Hi Francis, Thanks for sending your questions to Elisabeth. I’m glad to have the chance to answer them. As mentioned above, I’m managing the Fecal Sludge Omni-Ingestor project on behalf of the Bill & Melinda Gates Foundation.

The Manual Pump is a low cost pump designed for use by manual emptiers with the main objective of allowing them to empty vaults in a more safe and sanitary manner. It was designed for emptying relatively shallow vaults (2 meters) and pump material with a solids content below 10%. As of yet, I don’t have any empirical data about the shear strength of the simulants that have been used but we have mixed up some pretty thick material. I’ve used the pump with actual septage and can pump at 1 liter/sec easily and at 2 liters/sec with some effort. I’m working on a third generation design and expect to have prototypes in the field in about 4 months.

There are 3 different powered pumping solutions being developed. The one demonstrated in India was designed for emptying septic tanks having a TS below 5%. The shear strength of what has been pumped hasn’t been measured but I think we can pry an estimate from Jamie Radford, who is consulting on the project. It can handle septage that is loaded with debris and grit, and can pump it greater distances than most vacuum trucks. The other two pumps are still being designed or manufactured. Both of them can handle material with a TS of 40%. All three can pump at a rate of at least 3 liters/sec.

The three powered-pumps are all entering intensive domestic field-testing in the next few months. They’ll be independently tested by waste management companies that will use them in their day-to-day businesses of emptying residential, commercial, and government septic tanks and out-houses. Following the successful completion of that testing, one of the pumps will move on to foreign field-testing.

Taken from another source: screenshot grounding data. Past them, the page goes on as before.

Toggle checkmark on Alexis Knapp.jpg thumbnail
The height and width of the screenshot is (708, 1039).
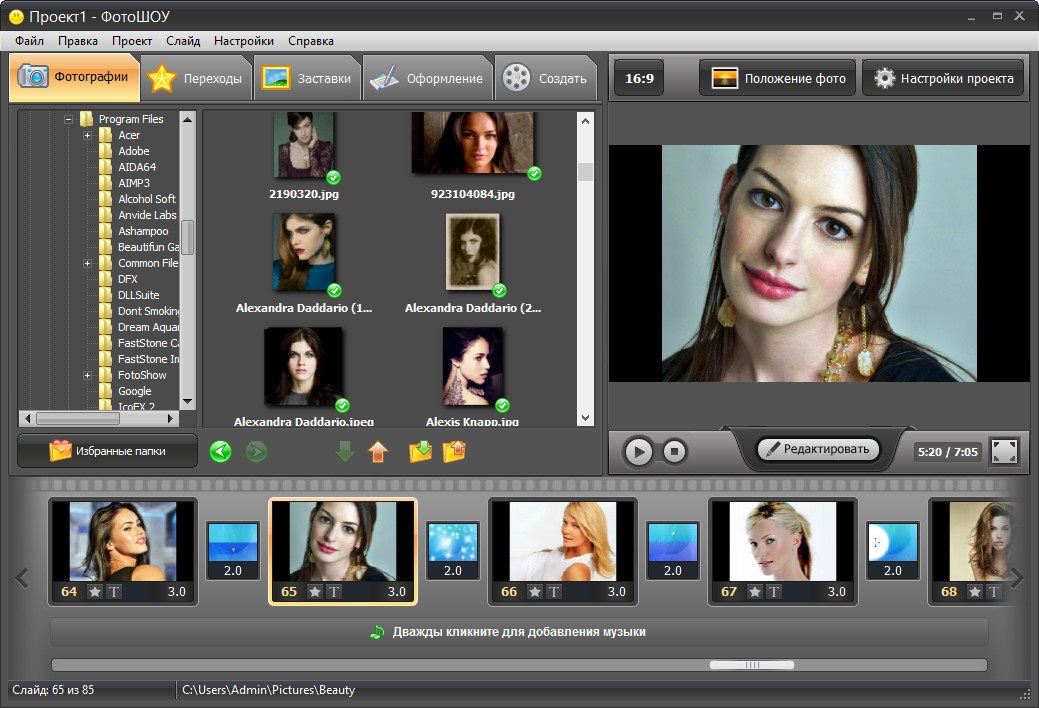(x=502, y=405)
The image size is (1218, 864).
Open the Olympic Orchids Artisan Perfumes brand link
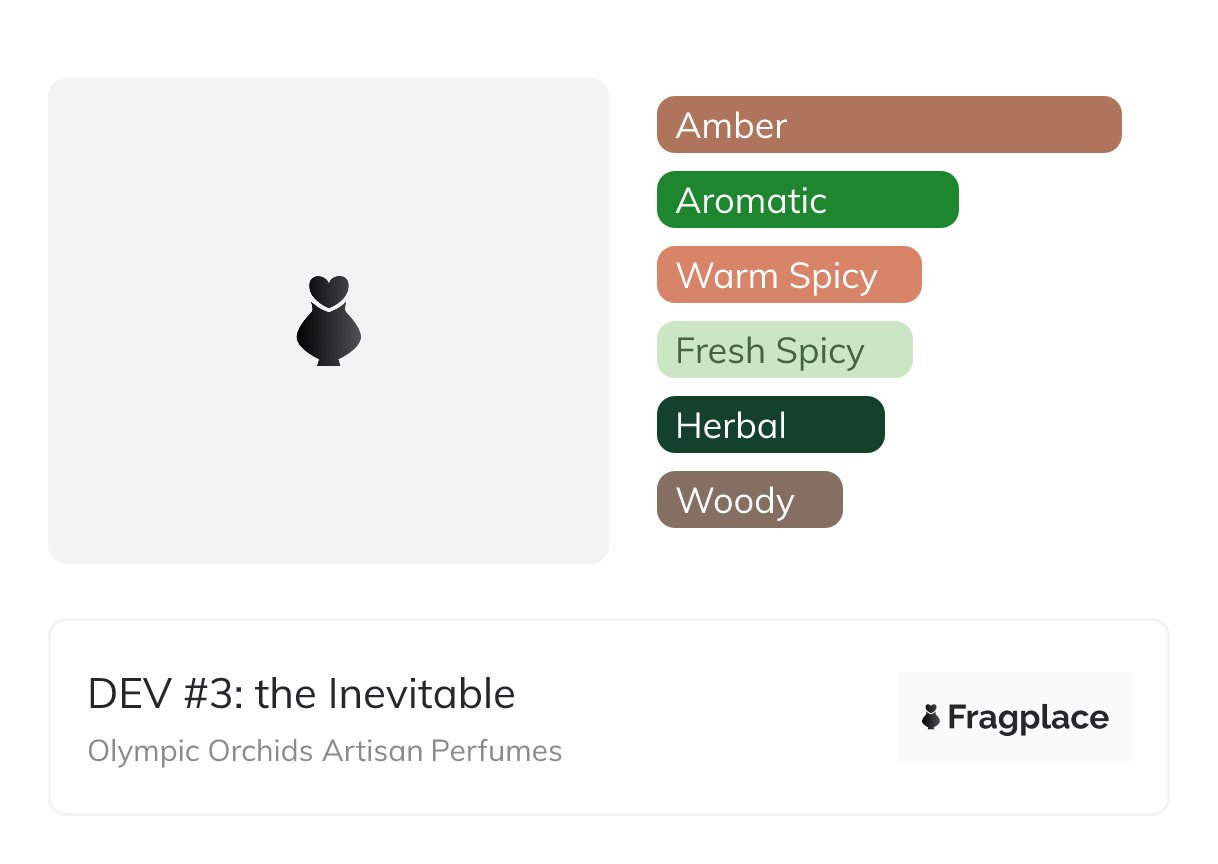(x=325, y=751)
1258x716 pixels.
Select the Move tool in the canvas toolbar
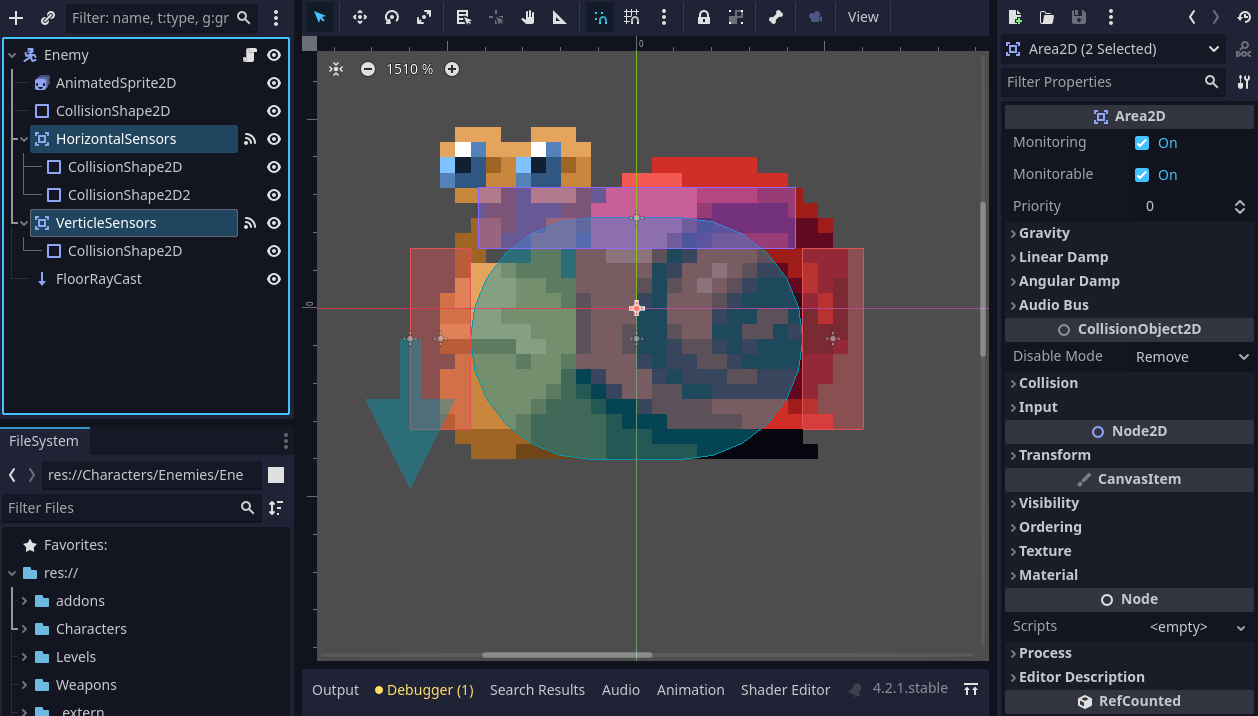point(360,17)
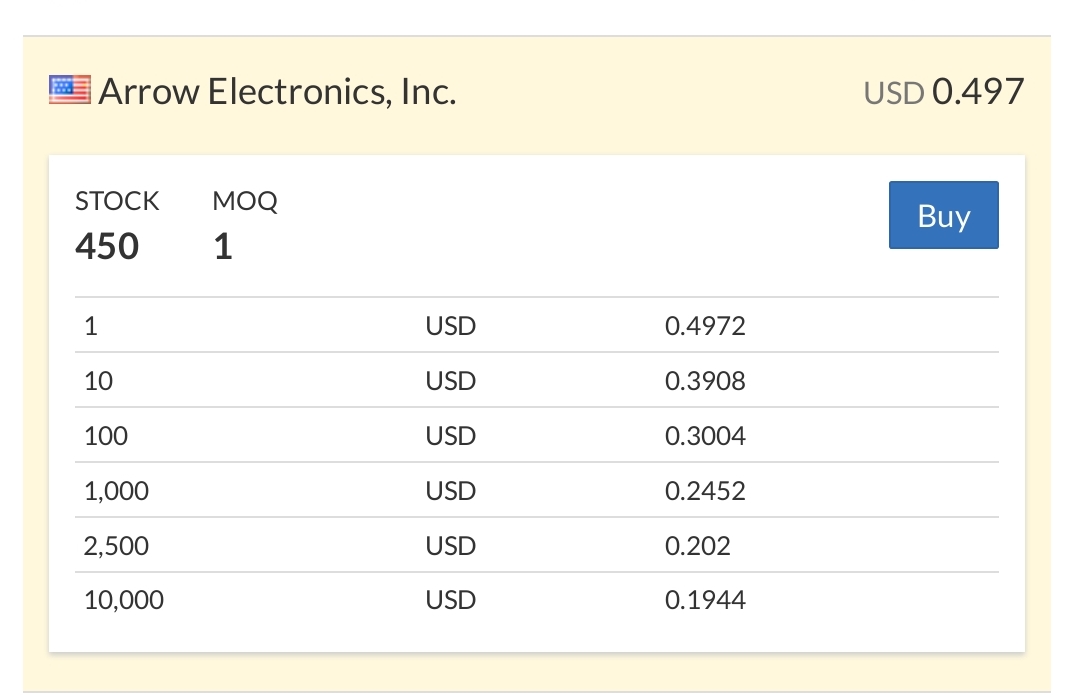1076x695 pixels.
Task: Select the STOCK label
Action: [x=117, y=201]
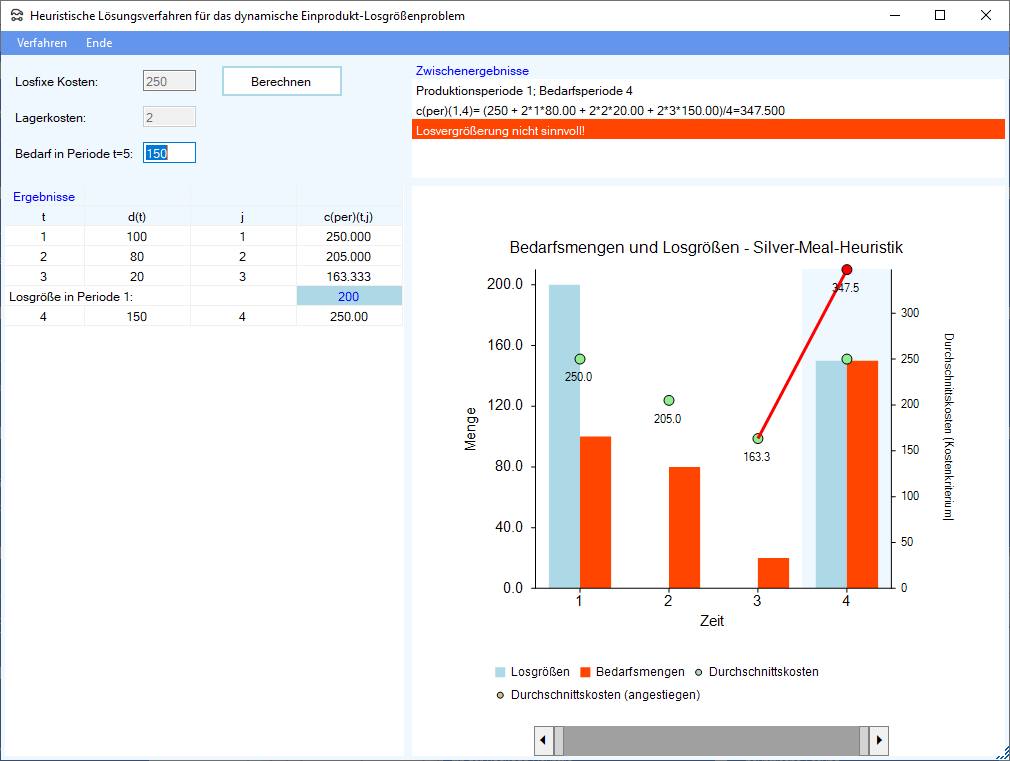
Task: Click the Durchschnittskosten legend marker
Action: [698, 672]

Over the last 2 years, many simulants have been used and we’re still refining the recipes. They’ve varied from the simple (bentonite and water, kaolin clay and water) to the complex and costly. But, for the most part, they have been homogenous mixtures, not weak mixtures with TS values exaggerated by adding gravel or dense material. We also have a long list of extraneous matter that can be added to the sludge to make it extra challenging. Within the next 8 weeks, when the ingredients are settled upon and the instructions for producing them and testing them are finalized, we’ll be sharing the information online.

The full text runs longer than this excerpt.